Wczoraj o 15:00 ruszył wyścig. Już na początku jeden Peugeot i jedno Audi wypadły z czołowych miejsc stawki. Niedługo później, podczas pit stopów, doszło do kolizji dwóch Peugeotów – wyjeżdżający już z boksów Lamy wjechał w zjeżdżającą 908-kę Pescarolo. Po pierwszej godzinie wyścigu na czele stawki była 908-ka prowadzona przez Francka Montagny’ego, która o mniej więcej pół okrążenia (ponad 100 sekund) wyprzedzała kolejny samochód w stawce. Było to oczywiście Audi.
Dwie godziny później, czyli ok. 18:00, Peugeot 908 HDi FAP w dalszym ciągu prowadził w wyścigu. Za jego kierownicą nadal siedział Franck Montagny. Drugim samochodem w stawce był kolejny Peugeot, prowadzony przez Marca Gene. Hiszpan tracił do kolego z zespołu przeszło 2,5 minuty, jednocześnie mając ok 25 sekund przewagi nad pierwszym Audi.
Dobra passa załogi Bourdais, Montagny, Sarrazin skończyła się ok. godz. 21:00, kiedy to Bourdais zjechał na pit stop.
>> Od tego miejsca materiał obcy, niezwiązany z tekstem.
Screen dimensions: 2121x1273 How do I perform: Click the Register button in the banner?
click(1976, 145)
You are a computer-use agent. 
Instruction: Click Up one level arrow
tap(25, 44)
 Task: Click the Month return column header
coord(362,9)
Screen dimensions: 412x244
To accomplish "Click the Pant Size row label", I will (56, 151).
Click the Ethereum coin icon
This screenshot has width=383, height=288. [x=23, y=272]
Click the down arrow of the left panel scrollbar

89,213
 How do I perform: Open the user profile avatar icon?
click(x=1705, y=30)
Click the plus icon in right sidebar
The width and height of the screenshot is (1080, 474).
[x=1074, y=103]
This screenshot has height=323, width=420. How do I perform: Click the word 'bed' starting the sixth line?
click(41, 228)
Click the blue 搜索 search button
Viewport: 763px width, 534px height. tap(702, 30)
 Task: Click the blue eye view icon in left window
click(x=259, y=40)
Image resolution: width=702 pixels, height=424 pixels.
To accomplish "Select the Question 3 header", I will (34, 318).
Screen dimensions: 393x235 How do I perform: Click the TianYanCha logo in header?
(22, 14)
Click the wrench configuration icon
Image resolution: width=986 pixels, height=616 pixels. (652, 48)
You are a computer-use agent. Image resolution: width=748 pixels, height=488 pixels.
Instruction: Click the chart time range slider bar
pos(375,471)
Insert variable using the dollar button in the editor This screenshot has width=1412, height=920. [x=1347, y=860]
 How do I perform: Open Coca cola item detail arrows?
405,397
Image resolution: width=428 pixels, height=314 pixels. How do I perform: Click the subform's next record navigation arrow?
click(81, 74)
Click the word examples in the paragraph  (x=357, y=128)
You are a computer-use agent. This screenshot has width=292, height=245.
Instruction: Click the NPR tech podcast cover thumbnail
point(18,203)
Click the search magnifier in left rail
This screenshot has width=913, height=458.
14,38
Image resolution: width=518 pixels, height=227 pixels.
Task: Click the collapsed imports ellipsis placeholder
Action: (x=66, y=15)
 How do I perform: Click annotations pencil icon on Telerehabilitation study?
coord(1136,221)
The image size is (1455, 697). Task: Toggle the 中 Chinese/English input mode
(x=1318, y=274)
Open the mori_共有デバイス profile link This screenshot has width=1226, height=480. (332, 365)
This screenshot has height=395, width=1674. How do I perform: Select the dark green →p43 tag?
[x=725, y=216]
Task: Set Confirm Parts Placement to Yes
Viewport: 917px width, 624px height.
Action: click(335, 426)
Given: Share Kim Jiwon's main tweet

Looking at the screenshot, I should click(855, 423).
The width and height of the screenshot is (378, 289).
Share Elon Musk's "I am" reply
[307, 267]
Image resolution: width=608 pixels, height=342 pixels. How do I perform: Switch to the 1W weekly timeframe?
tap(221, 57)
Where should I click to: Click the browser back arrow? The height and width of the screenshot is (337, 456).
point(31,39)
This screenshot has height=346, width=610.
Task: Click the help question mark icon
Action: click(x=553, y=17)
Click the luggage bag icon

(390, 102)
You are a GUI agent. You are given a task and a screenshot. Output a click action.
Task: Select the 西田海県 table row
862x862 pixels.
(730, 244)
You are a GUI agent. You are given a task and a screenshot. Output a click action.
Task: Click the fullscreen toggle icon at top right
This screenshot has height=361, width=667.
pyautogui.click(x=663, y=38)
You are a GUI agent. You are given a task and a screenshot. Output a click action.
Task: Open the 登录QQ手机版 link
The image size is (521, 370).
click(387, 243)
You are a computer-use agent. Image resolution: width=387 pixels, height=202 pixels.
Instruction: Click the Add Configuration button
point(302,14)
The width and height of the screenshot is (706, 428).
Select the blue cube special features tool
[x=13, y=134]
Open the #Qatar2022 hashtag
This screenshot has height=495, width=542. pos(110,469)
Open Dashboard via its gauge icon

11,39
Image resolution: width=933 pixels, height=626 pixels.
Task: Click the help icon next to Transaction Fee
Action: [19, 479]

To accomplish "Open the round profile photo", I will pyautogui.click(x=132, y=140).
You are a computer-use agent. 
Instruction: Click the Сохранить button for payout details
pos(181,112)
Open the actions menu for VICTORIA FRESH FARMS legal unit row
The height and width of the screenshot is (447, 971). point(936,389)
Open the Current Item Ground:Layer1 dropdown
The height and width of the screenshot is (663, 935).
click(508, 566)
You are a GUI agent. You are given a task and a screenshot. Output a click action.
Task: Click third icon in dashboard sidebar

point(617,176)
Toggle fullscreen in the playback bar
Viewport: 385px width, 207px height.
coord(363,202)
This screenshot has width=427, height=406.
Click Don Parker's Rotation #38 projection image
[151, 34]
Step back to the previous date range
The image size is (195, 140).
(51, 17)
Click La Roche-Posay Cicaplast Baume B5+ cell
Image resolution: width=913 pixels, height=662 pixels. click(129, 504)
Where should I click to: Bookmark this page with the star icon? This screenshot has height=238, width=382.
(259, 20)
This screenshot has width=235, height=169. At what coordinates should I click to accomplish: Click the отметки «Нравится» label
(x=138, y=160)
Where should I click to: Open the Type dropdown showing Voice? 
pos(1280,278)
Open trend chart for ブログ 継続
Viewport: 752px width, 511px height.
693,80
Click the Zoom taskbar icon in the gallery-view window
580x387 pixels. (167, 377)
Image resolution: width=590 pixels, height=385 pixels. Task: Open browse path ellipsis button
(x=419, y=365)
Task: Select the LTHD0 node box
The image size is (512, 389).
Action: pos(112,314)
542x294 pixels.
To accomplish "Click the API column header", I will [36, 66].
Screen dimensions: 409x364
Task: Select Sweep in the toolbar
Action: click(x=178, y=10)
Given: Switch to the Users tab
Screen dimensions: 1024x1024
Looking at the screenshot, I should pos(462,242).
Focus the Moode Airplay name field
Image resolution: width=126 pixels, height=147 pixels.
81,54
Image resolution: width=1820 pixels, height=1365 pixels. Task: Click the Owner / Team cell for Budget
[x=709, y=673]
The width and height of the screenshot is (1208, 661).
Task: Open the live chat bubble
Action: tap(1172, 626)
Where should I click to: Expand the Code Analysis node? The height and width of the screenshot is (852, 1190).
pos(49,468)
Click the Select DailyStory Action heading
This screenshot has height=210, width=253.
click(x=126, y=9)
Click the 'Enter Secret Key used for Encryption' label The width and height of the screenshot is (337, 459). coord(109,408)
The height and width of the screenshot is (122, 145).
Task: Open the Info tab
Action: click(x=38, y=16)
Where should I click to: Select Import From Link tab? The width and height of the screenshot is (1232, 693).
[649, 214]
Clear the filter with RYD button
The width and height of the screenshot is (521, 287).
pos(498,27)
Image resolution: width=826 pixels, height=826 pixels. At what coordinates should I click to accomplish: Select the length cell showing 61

W boksie okazało się, że trzeba powymieniać części tylnego zawieszenia, w efekcie czego Peugeot powrócił na tor po niemal 10 minutach i spadł na szóstą pozycję. Na czele wyścigu pozostała więc druga z 908-ek prowadzona przez Alexa Wurza. Austriak miał wówczas blisko 48 sekund przewagi nad Audi Rinaldo Capello.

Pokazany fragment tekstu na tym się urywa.